Why Career Counseling Is Needed As Part of College Counseling

By General Education Advice
We thought we did everything right.”
Two well-meaning parents from the Boston suburbs expressed in near unison.
Their son Adam had just dropped out of college. His reason was simple and complex: “I don’t
know what I want to do so I feel it’s a waste of time.”
That simple answer does not unpack the complexity of the confusion that he was facing.
A generation at a crossroads, I get it. When I started this work along the Connecticut Shoreline, we were in rosy times, at least for suburbanites in the 2000s, prior to the Great Recession. 

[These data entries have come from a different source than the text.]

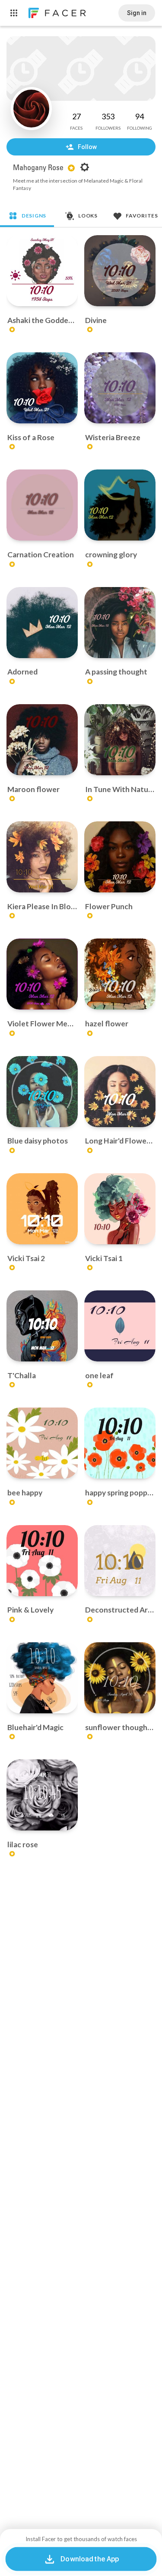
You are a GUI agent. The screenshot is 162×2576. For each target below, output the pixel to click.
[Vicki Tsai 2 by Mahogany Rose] (42, 1208)
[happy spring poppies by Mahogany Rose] (120, 1443)
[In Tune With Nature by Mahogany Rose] (120, 739)
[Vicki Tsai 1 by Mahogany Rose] (120, 1208)
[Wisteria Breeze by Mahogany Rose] (120, 387)
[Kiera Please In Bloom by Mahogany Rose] (42, 856)
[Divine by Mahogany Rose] (120, 270)
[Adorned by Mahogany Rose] (42, 622)
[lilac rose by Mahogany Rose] (42, 1794)
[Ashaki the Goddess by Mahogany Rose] (42, 270)
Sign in (136, 12)
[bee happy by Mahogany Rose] (42, 1443)
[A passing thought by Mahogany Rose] (120, 622)
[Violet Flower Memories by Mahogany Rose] (42, 974)
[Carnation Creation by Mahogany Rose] (42, 505)
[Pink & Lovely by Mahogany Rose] (42, 1560)
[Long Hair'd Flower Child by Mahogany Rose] (120, 1091)
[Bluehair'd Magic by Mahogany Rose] (42, 1677)
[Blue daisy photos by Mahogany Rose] (42, 1091)
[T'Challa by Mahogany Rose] (42, 1325)
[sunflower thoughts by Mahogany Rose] (120, 1677)
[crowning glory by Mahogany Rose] (120, 505)
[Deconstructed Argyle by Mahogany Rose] (120, 1560)
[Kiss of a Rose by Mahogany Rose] (42, 387)
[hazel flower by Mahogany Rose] (120, 974)
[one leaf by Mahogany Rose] (120, 1325)
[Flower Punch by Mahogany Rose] (120, 856)
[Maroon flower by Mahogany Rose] (42, 739)
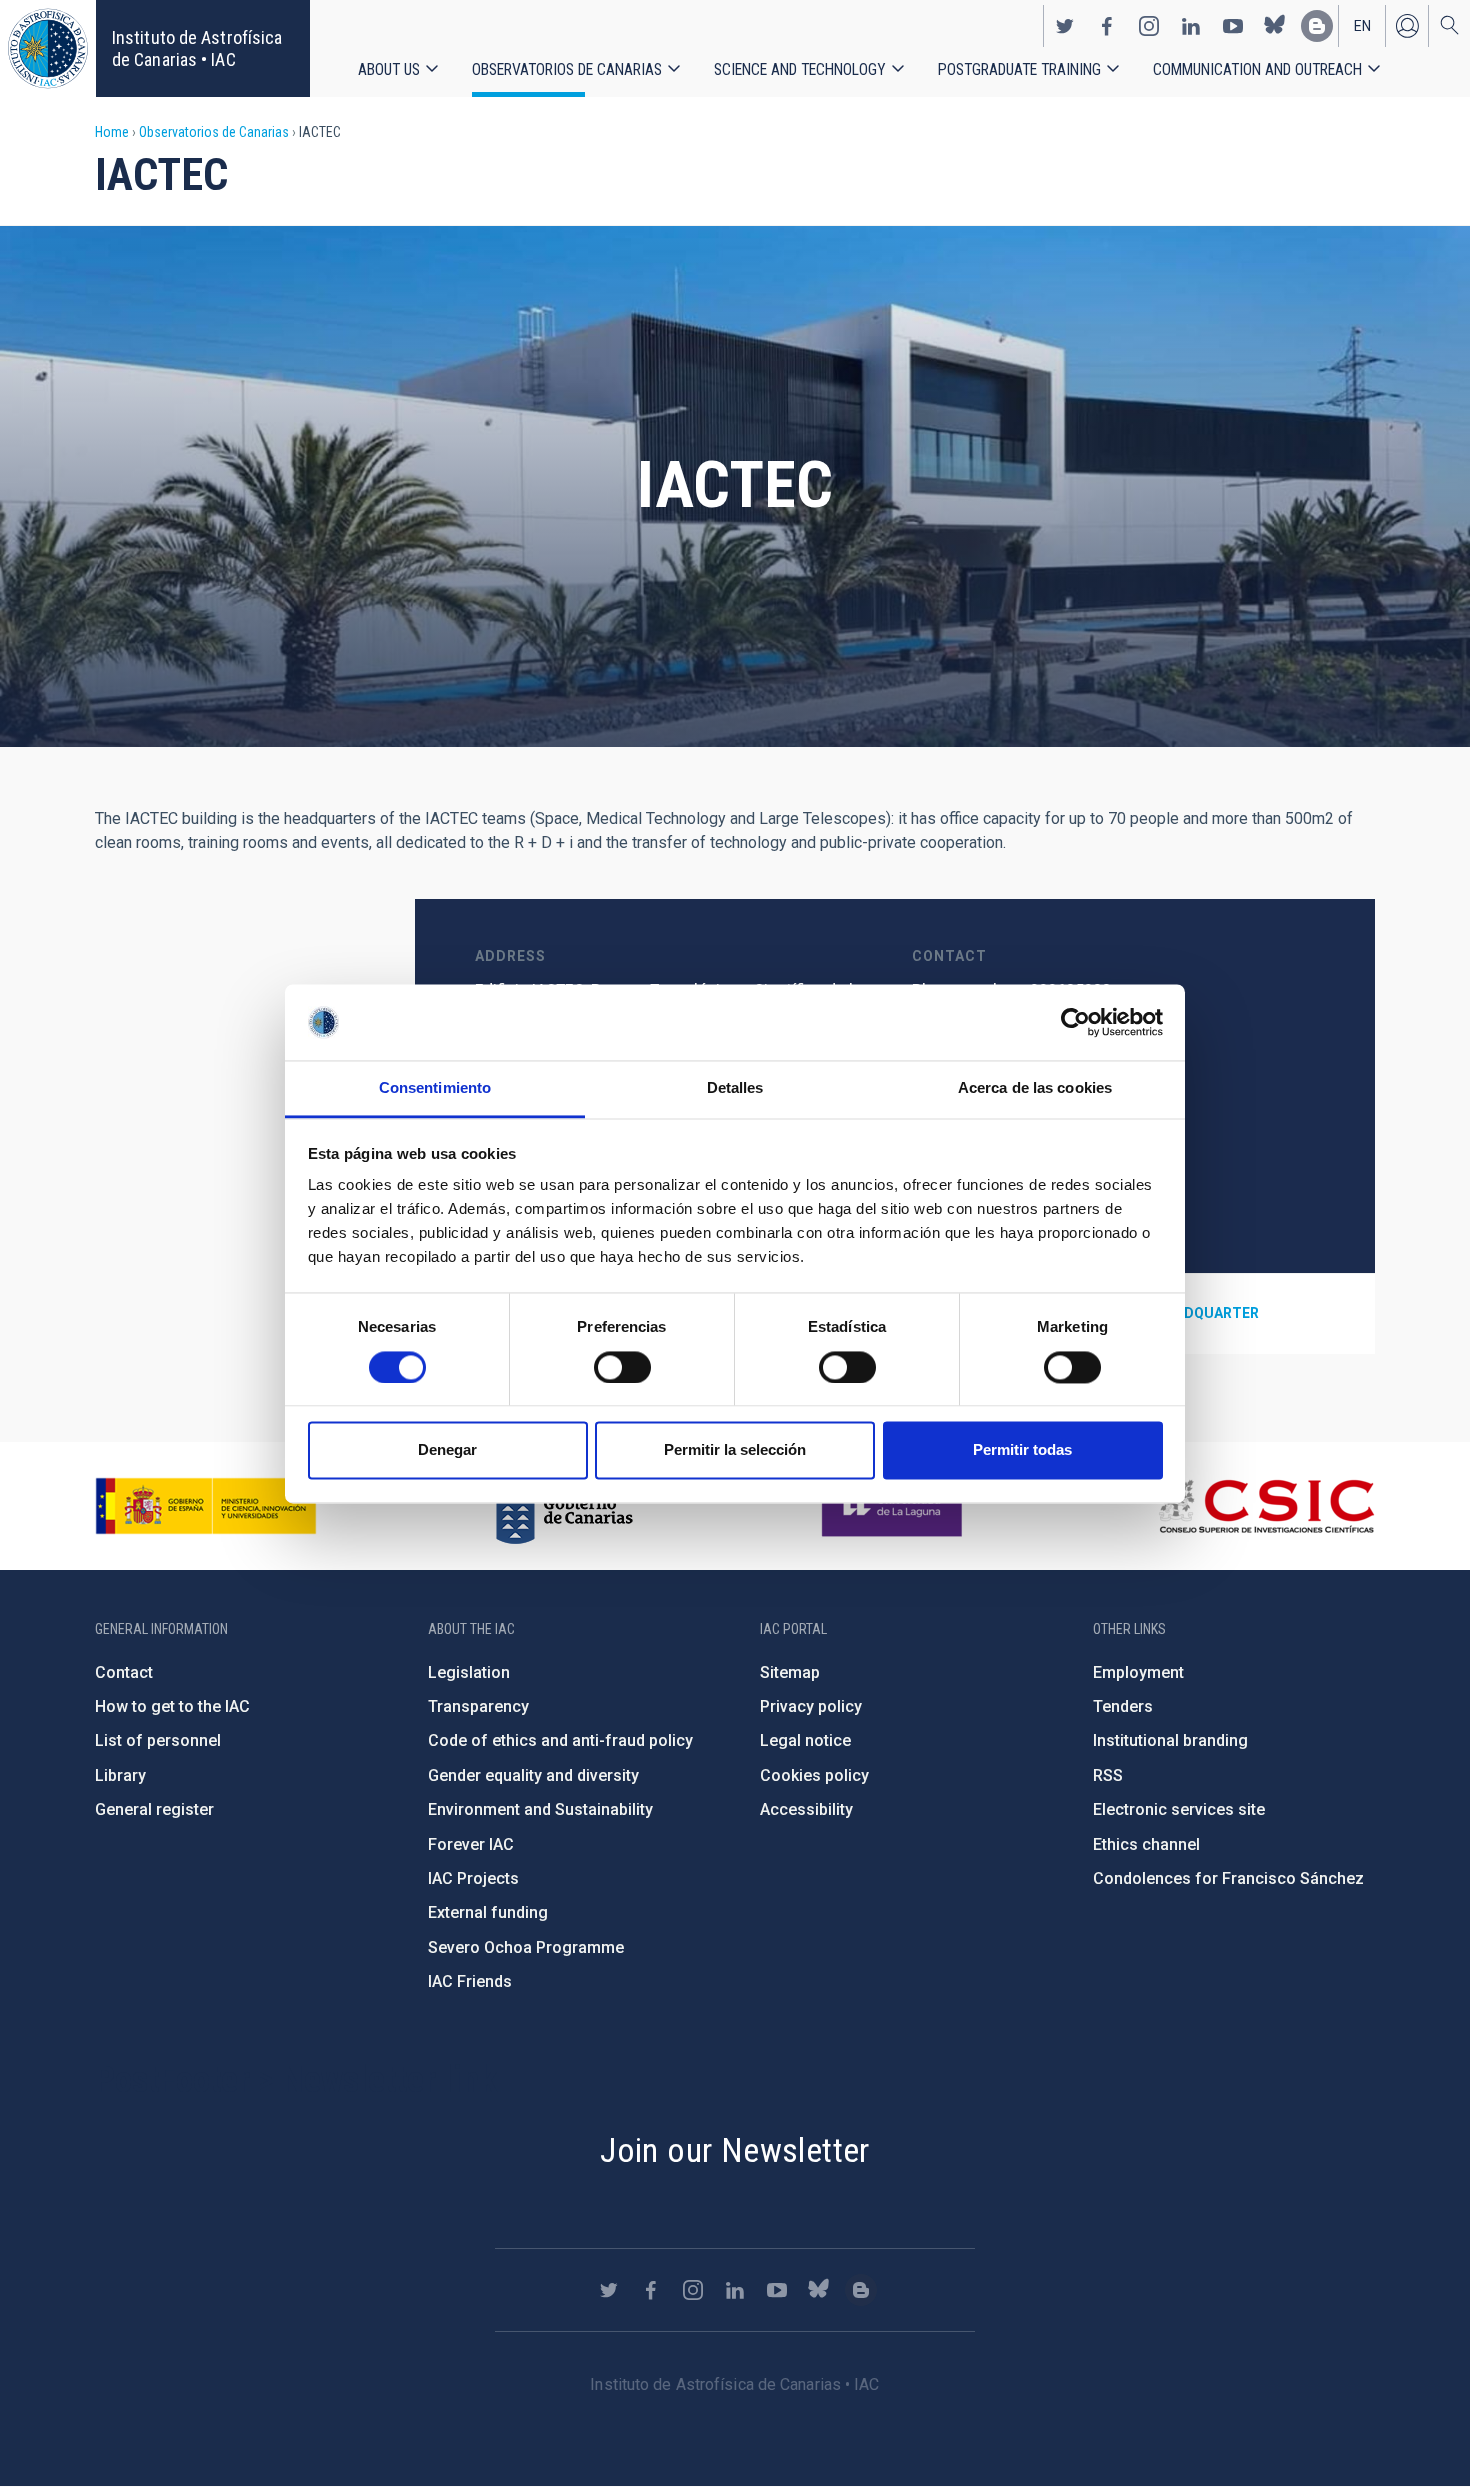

A couple years prior, I started Career Counseling Connecticut
I did so because many of the young men and women that I knew from Guilford, Madison, Old Lyme, Essex, Old Saybrook and East Lyme had found themselves in mismatched careers.
The Great Recession and the 2010s added a layer of financial insecurity that increased my work to those of all ages.  Still, my main focus was on those in their early twenties.
Now I urge parents to consider the high school to college transition (investment) to be the high school to college to career transition (investment).
Today’s parents of college-bound teens and young adults find themselves navigating a radically different world from the one that was merely twenty years ago.
The New Economic Normal
Parents are also contending with inflation, market volatility, and recession fears, making the financial commitment to higher education even more stressful. Meanwhile, the job market is in flux. Traditional career paths are giving way to the gig economy, hybrid work models, and automation — all of which demand adaptability, not just a diploma.
In such an environment, relying on outdated assumptions about college and career is not just unwise — it can be costly. Families need modern strategies tailored to real-world economics, not generalized advice.
My work often begins with students in early high school. Ensuring that students develop excellent “work character”, as well as good grades, and then helping parents with the increasingly confusing path to post-high school, which had almost always been college as a default.
My continued work relates to ensuring that students transition from college to career effectively.
Start early.  You and your children will not regret it.